> _PASSAGE TO READ_
To enhance transparency and support clinical relevance, model predictions were interpreted using SHapley Additive exPlanations (SHAP). SHAP provides a unified framework for interpreting complex models by assigning each input feature a contribution value toward the prediction, grounded in cooperative game theory. These values represent how much each feature contributes, positively or negatively, to the model’s output for a particular instance. In this study, SHAP values were calculated and visualized using summary plots, which allowed for both global feature importance analysis and local interpretability of individual predictions. The methodology adheres to the principles of local accuracy, missingness, and consistency, making it one of the most robust tools for model explanation in high-stakes domains such as medicine [28,29].

Calibration procedure

Probability calibration of the Support Vector Classifier (SVC) was performed using the CalibratedClassifierCV module in scikit-learn. Calibration was carried out with isotonic regression, a non-parametric, piecewise-constant transformation of predicted probabilities. To reduce overfitting, a five-fold stratified cross-validation scheme was embedded within the calibration step; thus, the calibration model was trained only on the corresponding training folds and subsequently applied to the validation folds. The entire procedure was implemented through the custom calibrate_and_analyze_thresholds() function, which automated model fitting, calibration, and probability extraction for downstream evaluation.

Calibration performance was quantified by comparing the uncalibrated and calibrated models using two standard metrics. Expected Calibration Error (ECE) was computed over 10 uniform probability bins to assess absolute differences between predicted and empirical event frequencies, and the Brier Score was calculated to measure the mean squared difference between predicted probabilities and true binary outcomes. Lower values for both metrics were interpreted as indicating superior calibration performance. Calibration curves were generated comparing uncalibrated vs. calibrated predictions, displaying the relationship between mean predicted probability (x-axis) and fraction of positives (y-axis) across 10 bins. The calibrated model shows improved alignment with the diagonal (perfect calibration line).

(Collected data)

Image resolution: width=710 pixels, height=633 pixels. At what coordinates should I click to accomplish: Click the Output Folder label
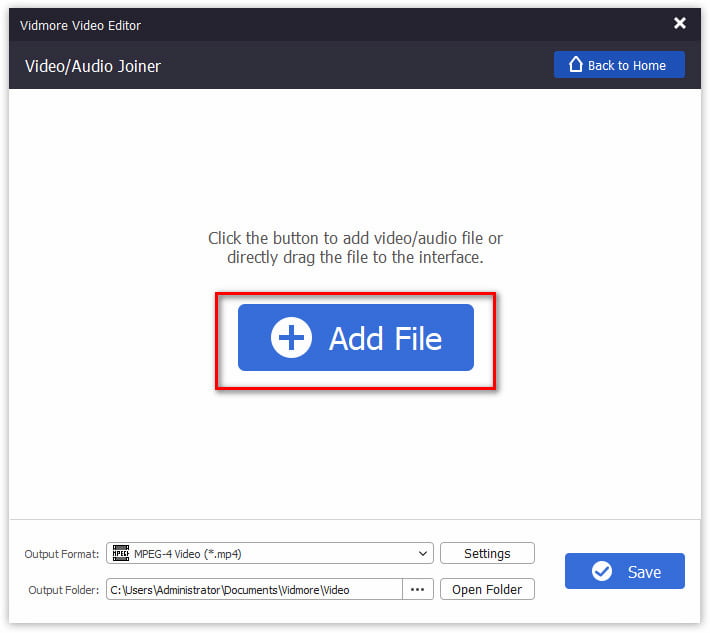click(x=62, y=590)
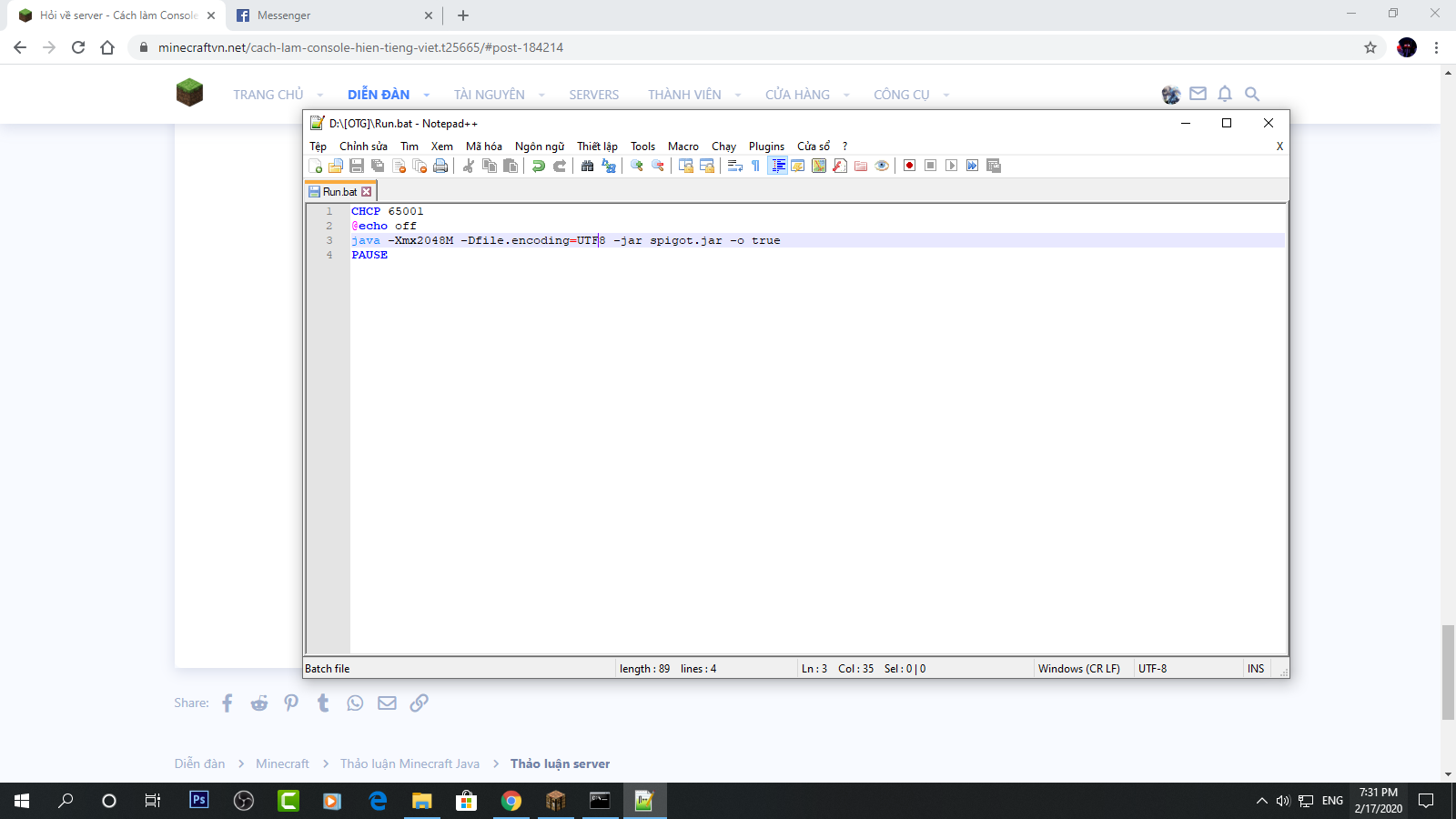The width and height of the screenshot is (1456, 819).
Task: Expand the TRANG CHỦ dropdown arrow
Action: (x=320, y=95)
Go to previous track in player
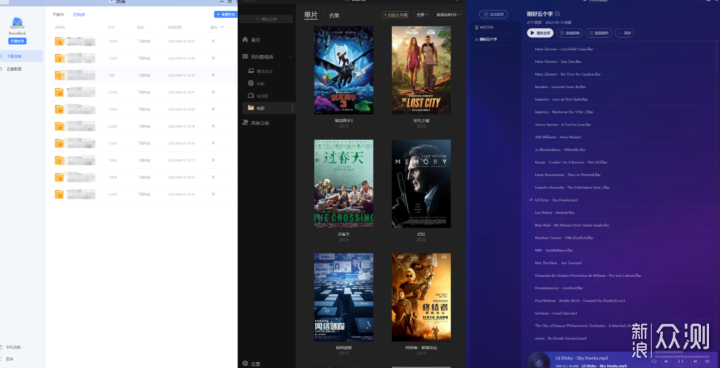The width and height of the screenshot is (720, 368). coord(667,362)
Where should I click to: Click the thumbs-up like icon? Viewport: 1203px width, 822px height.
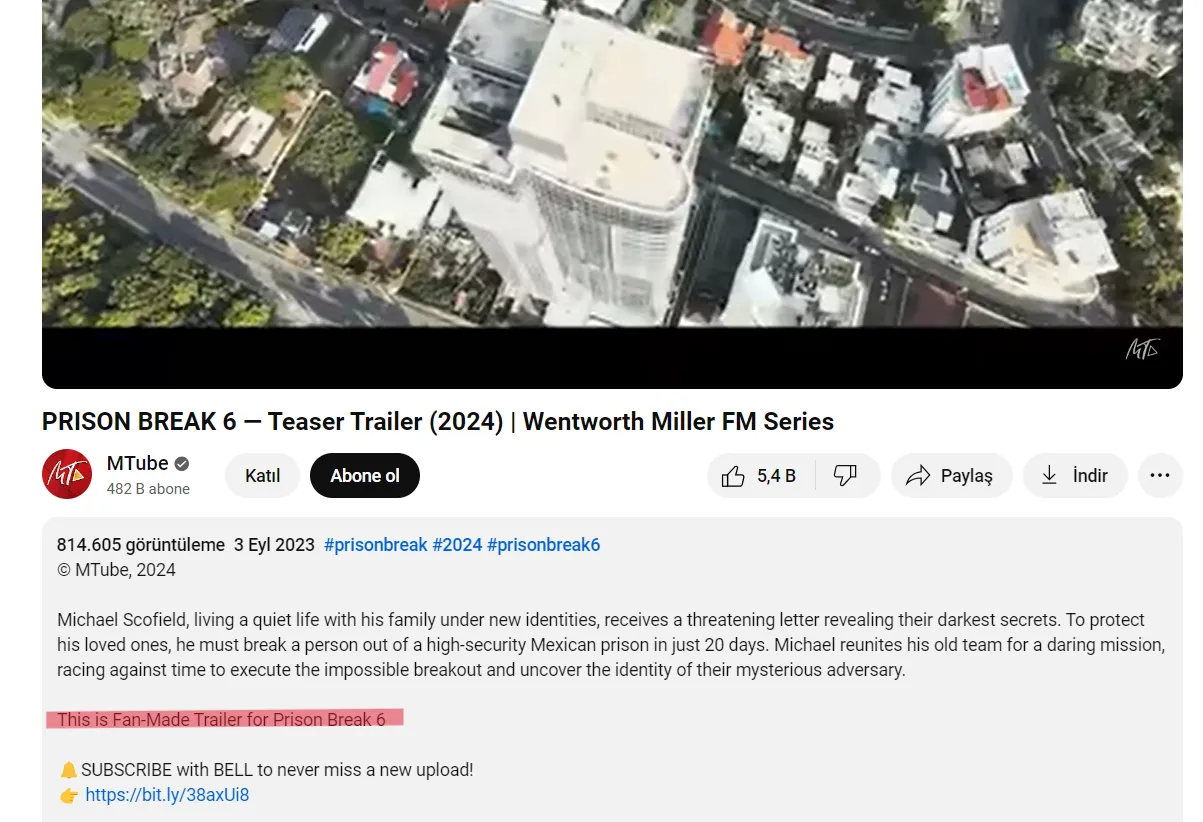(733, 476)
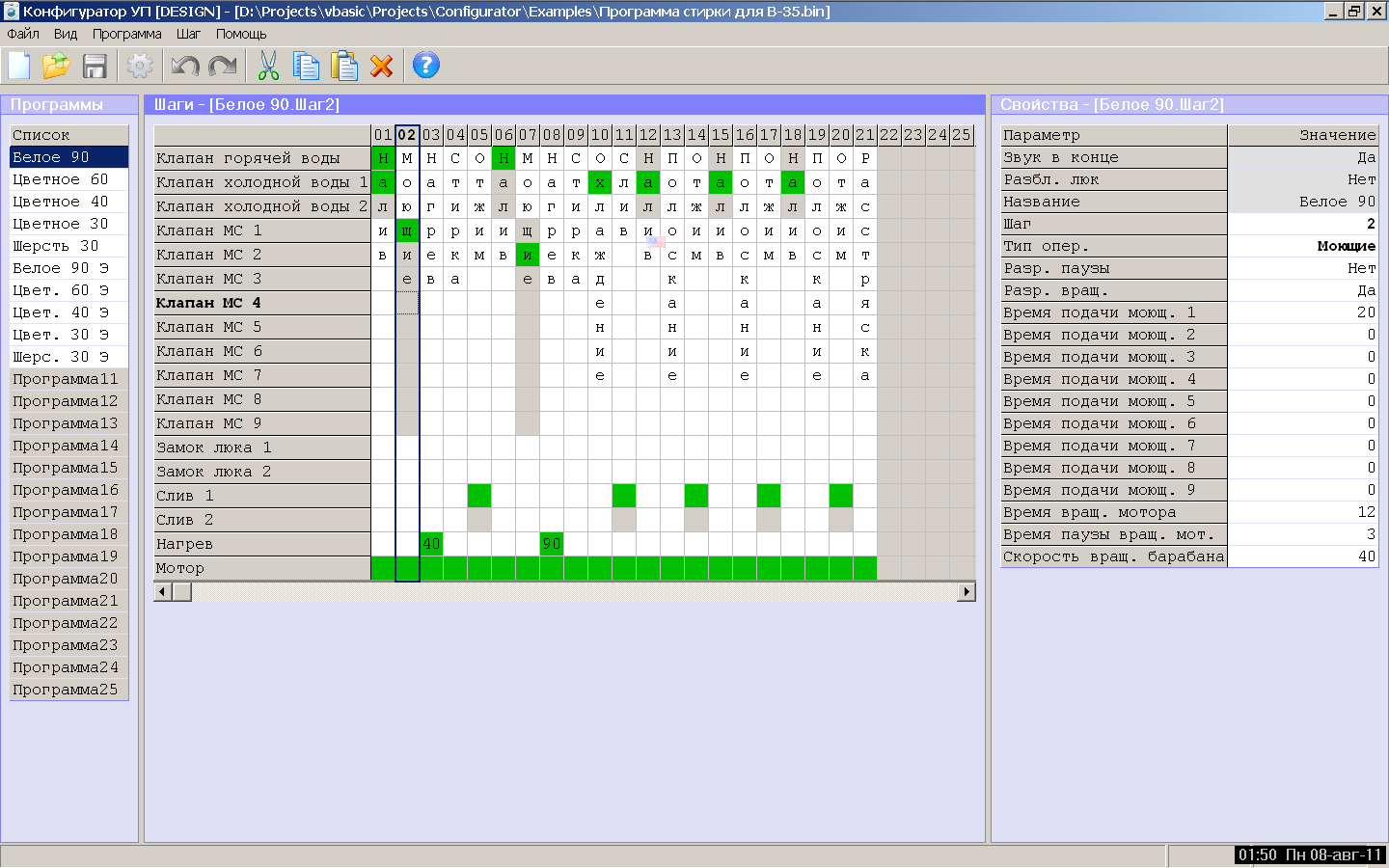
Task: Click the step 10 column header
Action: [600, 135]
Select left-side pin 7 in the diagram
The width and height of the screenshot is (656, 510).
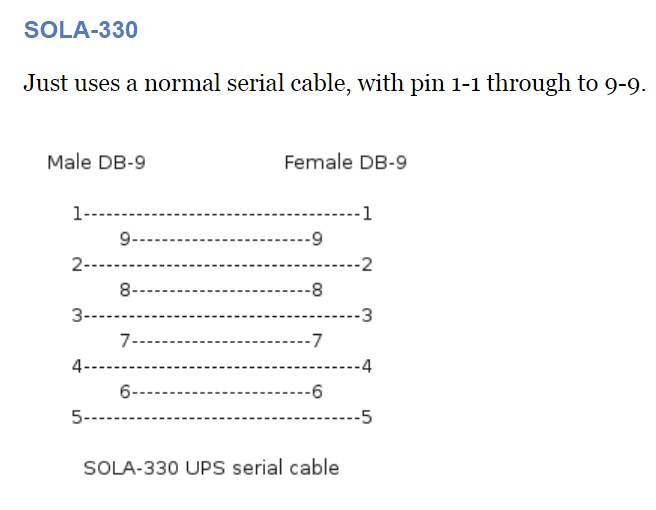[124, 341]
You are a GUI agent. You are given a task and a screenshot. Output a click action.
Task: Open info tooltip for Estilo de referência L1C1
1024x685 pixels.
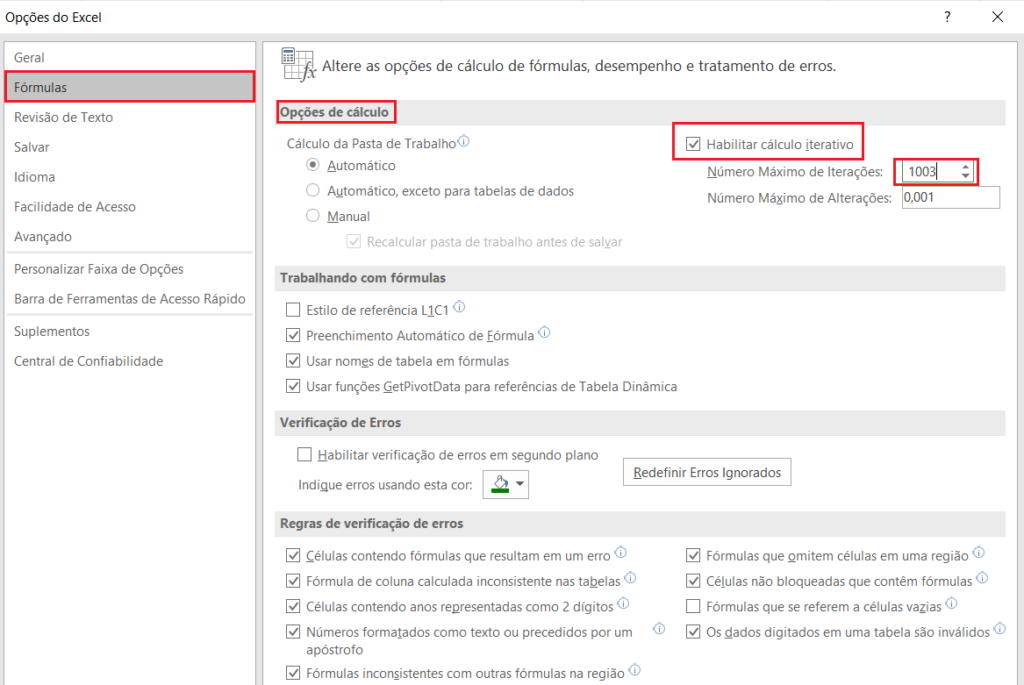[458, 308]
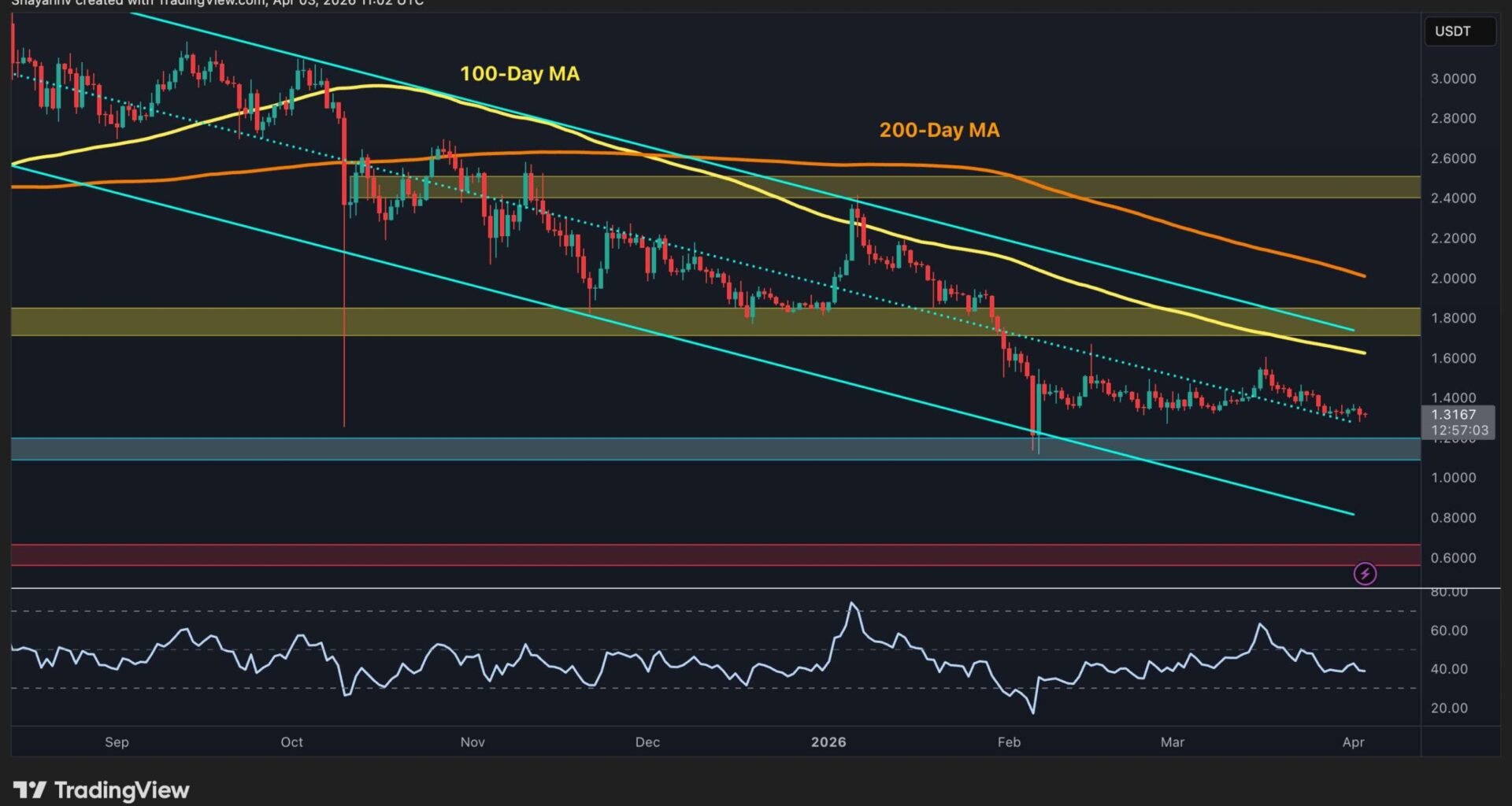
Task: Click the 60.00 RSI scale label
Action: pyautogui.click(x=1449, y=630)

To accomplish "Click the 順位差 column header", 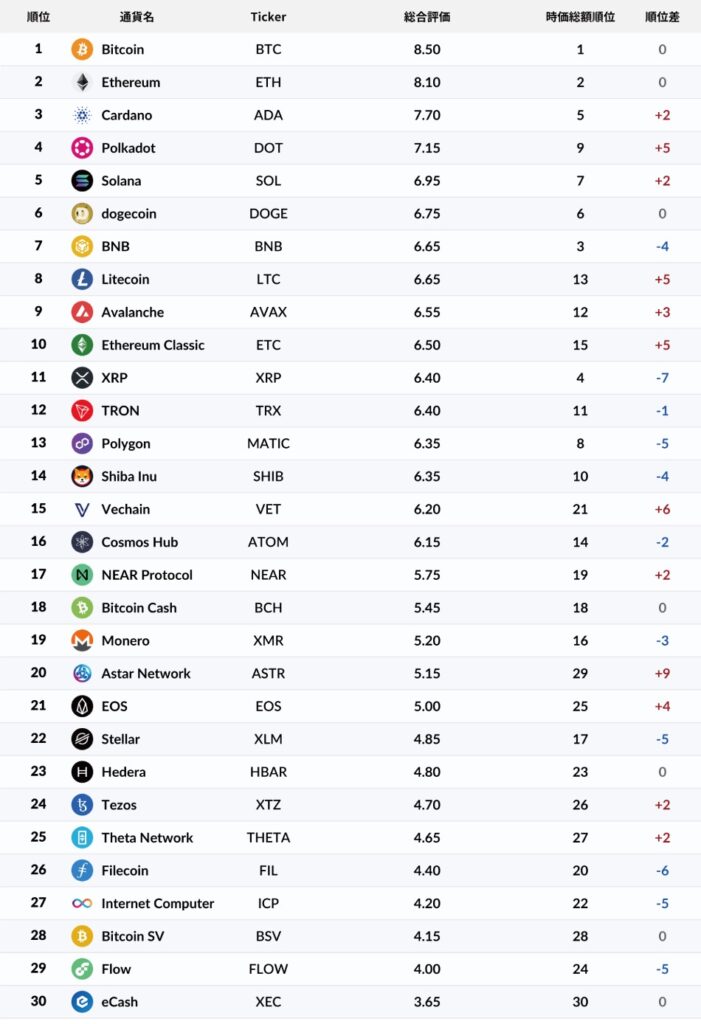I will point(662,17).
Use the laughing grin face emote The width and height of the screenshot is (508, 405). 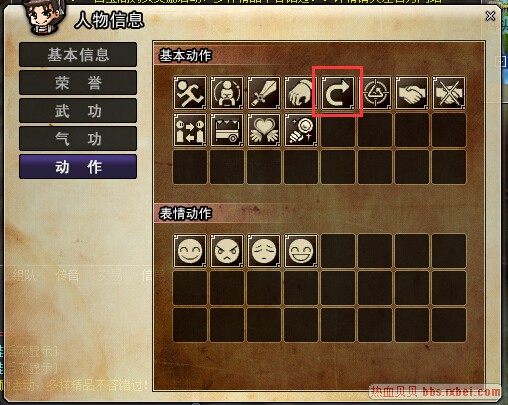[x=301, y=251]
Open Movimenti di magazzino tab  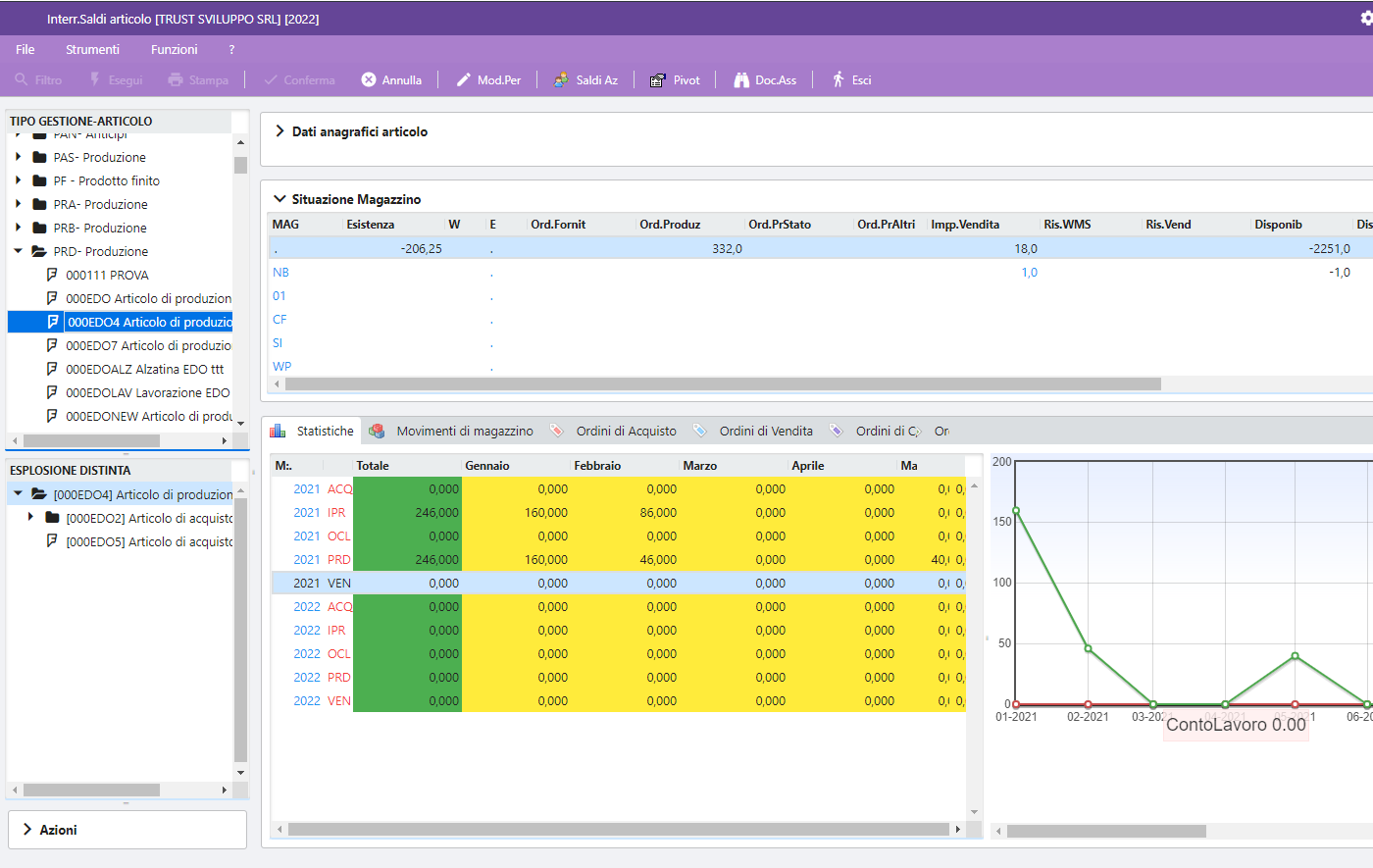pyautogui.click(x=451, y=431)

> _PROBLEM SET_
**A.** Using the passage on SHAP interpretation and probability calibration, say whether each statement agrees with it: (i) the SVC probabilities were calibrated with isotonic regression; (ii) Expected Calibration Error was computed over 20 uniform probability bins; (iii) higher values of Expected Calibration Error and the Brier Score were taken to mean better calibration. Answer yes or no for each and quote the deciding words.
**B.** Proceed with the passage on SHAP interpretation and probability calibration, picking up right after its final sentence.

> _SET OF ANSWERS_
**A.**
(i) Yes: "Calibration was carried out with isotonic regression"
(ii) No: "Expected Calibration Error (ECE) was computed over 10 uniform probability bins"
(iii) No: "Lower values for both metrics were interpreted as indicating superior calibration performance."

**B.**
Regularized logistic regression baseline

As an interpretable reference model, we implemented an L2-regularized logistic regression classifier using the same predictor set as all other machine learning models. Model fitting was performed using the lbfgs optimizer with an L2 (Ridge) penalty and a regularization strength parameter of C = 1.0. The maximum number of training iterations was set to 1000, and model stochasticity was controlled by fixing the random state to 42.

To quantify model interpretability and feature-level contributions, regression coefficients and corresponding odds ratios were estimated together with 95% confidence intervals using nonparametric bootstrap resampling (1000 iterations). For each predictor, we report: (i) the raw logistic regression coefficient, (ii) its 95% bootstrap confidence interval, (iii) the exponentiated coefficient as the odds ratio (OR), (iv) the corresponding 95% confidence interval for the OR, and (v) the standardized coefficient, computed by multiplying the raw coefficient by the standard deviation of the corresponding feature to enable comparability across predictors with different units and scales.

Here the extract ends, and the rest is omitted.